Count, in the entries, the lines with "location". Answer with the number only.

(Data extract)

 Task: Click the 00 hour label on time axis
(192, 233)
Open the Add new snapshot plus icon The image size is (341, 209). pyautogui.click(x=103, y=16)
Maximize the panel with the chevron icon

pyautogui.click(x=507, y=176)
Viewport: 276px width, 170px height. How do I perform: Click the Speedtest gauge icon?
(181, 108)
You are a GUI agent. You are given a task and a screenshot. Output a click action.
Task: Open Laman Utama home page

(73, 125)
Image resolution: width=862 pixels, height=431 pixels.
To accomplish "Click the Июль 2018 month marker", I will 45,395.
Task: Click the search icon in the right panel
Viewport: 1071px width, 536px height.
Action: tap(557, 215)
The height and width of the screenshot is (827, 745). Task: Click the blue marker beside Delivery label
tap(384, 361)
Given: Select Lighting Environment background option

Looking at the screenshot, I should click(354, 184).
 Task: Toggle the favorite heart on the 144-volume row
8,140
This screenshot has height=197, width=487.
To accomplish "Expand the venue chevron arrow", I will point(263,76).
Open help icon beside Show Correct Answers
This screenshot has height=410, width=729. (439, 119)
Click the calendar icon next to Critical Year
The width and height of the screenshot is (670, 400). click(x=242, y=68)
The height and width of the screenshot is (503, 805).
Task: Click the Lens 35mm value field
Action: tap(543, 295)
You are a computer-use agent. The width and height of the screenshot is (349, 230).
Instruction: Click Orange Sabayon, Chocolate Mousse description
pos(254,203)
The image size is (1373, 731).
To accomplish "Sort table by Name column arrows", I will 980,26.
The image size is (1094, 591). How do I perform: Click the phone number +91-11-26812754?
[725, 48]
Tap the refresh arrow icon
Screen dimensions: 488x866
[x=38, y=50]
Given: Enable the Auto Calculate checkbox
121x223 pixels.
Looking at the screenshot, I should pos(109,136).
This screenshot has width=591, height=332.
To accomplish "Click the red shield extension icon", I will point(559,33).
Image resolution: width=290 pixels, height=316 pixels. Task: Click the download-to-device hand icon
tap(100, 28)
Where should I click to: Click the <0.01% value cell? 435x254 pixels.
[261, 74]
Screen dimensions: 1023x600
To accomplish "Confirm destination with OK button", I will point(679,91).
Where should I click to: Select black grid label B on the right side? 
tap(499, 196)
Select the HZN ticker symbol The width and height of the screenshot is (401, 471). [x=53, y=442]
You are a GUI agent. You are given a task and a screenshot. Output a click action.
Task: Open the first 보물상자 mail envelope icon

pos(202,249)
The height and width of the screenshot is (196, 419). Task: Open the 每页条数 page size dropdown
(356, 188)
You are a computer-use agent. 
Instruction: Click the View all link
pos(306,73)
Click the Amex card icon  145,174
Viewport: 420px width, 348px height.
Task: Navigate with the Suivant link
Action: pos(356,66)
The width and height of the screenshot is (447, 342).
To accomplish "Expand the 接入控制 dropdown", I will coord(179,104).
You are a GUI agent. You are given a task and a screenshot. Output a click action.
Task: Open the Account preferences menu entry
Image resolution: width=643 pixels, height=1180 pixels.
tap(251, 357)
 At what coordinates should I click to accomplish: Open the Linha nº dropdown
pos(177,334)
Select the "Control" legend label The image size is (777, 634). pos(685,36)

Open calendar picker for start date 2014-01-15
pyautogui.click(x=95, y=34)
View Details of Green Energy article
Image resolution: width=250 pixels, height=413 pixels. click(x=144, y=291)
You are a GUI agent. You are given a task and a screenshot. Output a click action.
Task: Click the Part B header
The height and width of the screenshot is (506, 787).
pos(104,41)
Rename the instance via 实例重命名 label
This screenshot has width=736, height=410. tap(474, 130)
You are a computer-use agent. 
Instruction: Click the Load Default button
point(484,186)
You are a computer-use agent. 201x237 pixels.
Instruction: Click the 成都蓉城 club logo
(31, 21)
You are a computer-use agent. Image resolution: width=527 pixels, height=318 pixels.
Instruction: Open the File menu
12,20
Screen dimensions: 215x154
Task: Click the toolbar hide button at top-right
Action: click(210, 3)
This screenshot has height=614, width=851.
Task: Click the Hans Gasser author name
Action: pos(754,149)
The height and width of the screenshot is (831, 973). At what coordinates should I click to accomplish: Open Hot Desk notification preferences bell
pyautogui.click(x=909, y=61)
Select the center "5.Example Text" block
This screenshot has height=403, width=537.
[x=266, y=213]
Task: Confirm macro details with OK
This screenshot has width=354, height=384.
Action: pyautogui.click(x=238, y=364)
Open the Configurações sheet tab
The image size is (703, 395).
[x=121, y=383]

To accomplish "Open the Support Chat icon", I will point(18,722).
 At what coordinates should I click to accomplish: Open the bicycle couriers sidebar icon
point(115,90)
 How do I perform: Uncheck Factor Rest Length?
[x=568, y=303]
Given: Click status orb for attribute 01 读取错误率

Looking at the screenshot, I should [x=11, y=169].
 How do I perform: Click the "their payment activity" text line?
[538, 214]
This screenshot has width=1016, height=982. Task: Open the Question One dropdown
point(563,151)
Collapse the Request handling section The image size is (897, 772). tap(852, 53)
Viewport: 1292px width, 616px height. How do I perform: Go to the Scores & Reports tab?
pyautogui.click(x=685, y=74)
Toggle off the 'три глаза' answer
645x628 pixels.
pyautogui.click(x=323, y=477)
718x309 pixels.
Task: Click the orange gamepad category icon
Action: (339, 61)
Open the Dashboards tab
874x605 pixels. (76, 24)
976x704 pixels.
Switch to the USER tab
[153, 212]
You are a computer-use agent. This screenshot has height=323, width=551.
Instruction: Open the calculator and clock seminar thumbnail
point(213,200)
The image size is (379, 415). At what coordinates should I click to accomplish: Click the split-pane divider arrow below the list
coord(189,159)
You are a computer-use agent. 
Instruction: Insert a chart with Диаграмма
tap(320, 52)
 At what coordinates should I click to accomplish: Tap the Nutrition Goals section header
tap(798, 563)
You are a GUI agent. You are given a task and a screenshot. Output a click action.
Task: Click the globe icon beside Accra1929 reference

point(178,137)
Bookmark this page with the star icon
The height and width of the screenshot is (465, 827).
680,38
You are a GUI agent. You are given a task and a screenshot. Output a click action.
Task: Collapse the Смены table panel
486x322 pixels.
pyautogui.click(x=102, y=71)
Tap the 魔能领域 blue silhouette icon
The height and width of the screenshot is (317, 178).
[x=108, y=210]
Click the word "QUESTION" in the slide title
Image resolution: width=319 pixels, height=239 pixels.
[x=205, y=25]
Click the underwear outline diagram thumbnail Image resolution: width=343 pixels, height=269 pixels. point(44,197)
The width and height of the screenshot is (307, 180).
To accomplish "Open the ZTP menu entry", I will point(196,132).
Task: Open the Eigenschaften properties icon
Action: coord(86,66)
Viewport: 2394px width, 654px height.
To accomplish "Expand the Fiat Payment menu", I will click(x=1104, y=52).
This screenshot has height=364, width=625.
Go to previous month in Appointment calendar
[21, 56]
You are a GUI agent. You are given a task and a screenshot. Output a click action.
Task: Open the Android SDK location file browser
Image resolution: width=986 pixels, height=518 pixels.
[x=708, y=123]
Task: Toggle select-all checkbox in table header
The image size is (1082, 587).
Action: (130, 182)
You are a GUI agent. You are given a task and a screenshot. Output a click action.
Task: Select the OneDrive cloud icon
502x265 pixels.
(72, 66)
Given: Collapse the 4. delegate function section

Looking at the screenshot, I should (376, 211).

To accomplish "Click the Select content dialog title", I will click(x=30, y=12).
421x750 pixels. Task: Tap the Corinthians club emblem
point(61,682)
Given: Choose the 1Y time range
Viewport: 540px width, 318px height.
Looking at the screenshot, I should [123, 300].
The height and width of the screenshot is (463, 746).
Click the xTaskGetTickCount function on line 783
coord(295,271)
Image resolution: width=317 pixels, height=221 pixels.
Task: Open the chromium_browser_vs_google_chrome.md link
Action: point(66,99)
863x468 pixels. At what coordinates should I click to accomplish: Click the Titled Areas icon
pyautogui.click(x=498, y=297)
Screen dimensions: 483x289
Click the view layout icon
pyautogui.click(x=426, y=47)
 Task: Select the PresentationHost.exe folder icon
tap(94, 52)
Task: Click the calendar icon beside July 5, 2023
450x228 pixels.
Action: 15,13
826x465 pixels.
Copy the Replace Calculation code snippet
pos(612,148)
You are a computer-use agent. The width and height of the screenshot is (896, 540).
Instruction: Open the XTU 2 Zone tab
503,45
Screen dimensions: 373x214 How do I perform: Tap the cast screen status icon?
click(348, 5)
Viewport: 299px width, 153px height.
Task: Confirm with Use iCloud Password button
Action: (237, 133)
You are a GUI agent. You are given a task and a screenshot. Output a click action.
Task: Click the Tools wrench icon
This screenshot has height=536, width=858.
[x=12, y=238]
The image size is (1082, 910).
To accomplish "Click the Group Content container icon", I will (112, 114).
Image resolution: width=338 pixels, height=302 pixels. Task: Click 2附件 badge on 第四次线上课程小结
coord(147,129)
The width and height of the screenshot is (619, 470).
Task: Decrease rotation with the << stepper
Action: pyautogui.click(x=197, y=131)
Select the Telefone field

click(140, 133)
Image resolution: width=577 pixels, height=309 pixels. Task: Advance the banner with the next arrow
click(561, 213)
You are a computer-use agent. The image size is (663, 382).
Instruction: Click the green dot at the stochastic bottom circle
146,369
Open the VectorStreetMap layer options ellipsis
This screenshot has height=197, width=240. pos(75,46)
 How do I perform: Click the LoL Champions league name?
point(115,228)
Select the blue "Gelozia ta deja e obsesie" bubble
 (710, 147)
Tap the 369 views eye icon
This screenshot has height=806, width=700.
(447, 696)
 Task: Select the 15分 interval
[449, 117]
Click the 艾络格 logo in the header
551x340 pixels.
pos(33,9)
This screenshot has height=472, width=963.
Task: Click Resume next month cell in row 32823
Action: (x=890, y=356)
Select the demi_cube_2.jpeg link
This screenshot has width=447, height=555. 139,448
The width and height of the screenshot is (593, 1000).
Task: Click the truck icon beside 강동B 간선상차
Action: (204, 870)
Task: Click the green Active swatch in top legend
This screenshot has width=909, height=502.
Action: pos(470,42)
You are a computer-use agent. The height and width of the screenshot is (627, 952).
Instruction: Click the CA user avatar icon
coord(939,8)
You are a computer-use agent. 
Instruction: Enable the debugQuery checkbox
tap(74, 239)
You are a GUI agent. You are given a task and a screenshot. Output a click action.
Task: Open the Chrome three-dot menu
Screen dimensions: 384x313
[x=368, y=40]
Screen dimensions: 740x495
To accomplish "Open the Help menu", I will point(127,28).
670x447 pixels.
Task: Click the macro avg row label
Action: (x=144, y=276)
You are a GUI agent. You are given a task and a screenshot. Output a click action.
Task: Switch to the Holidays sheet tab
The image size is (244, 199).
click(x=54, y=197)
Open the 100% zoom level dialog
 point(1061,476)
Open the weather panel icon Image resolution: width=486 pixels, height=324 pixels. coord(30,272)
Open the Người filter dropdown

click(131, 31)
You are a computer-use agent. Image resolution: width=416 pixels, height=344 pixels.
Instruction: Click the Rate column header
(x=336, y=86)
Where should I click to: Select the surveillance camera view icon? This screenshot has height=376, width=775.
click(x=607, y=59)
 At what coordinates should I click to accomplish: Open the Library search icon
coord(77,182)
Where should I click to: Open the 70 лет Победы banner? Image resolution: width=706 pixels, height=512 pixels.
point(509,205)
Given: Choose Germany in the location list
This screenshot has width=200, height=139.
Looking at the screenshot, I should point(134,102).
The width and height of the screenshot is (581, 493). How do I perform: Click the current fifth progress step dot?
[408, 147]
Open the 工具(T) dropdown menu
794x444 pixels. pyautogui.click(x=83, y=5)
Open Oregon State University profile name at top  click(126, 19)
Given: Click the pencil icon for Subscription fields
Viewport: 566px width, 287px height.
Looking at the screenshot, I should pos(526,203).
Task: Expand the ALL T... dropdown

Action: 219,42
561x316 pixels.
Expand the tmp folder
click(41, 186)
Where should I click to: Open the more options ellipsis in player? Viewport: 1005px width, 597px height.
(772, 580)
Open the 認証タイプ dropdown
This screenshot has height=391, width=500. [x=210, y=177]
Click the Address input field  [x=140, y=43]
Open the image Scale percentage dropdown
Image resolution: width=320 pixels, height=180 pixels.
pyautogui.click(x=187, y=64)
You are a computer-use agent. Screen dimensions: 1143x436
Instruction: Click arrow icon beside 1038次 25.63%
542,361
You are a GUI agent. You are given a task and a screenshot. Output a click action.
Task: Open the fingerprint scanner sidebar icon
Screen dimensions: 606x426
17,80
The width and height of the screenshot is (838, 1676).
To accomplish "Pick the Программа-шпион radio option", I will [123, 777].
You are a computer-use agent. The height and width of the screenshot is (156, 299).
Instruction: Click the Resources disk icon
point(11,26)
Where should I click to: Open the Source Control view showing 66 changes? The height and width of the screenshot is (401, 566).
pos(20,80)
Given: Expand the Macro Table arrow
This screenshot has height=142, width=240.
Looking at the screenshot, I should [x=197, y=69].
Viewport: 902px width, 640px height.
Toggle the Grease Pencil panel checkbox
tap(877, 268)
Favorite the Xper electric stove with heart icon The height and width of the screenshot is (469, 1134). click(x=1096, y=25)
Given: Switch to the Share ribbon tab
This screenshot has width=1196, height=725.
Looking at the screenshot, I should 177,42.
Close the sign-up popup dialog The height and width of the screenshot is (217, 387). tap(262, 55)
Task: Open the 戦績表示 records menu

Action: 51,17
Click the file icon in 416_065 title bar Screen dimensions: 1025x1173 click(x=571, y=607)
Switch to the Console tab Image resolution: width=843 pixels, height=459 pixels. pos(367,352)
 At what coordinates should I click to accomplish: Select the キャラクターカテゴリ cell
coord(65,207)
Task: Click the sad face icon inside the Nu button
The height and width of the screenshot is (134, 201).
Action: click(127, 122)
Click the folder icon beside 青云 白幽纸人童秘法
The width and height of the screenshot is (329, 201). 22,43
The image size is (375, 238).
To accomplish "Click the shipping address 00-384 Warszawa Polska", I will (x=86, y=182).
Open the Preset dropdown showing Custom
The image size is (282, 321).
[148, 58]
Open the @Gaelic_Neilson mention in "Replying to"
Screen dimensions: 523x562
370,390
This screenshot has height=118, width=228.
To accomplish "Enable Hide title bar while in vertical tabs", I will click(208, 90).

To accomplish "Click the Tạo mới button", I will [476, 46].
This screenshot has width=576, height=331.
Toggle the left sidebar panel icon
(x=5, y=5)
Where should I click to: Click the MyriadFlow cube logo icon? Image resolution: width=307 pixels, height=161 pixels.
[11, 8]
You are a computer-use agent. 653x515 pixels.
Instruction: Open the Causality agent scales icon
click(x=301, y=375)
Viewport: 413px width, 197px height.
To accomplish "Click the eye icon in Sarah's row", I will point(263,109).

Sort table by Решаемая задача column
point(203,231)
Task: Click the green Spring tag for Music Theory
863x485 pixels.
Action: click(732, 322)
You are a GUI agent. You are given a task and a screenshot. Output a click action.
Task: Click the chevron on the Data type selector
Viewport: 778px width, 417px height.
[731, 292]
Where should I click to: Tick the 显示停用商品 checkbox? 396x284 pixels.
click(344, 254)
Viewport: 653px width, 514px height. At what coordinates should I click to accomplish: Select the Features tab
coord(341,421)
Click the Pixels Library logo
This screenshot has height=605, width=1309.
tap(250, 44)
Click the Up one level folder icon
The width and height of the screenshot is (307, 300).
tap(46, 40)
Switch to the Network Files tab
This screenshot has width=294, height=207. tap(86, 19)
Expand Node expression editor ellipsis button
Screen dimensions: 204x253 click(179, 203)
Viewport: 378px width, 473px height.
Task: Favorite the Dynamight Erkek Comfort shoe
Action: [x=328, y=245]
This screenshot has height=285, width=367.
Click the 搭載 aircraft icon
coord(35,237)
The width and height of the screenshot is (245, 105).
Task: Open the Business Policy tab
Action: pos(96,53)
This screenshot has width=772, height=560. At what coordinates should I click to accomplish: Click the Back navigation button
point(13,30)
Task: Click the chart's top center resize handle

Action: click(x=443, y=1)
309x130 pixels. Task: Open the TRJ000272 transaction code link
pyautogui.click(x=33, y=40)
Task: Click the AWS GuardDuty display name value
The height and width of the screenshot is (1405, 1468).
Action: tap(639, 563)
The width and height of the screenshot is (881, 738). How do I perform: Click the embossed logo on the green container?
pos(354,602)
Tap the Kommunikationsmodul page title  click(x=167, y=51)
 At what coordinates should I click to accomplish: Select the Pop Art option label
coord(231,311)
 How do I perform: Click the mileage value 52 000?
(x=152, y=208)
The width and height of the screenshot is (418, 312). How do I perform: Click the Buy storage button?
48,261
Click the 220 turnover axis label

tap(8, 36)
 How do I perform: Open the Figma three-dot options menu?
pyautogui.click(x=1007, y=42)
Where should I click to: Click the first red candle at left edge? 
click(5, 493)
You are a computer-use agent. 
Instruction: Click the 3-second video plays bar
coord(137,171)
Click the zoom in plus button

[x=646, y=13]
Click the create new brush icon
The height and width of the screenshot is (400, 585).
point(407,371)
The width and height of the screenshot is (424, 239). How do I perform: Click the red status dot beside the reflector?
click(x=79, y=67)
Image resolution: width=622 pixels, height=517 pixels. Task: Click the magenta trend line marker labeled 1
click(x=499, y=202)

(End Data extract)

_Solved problem:_ 2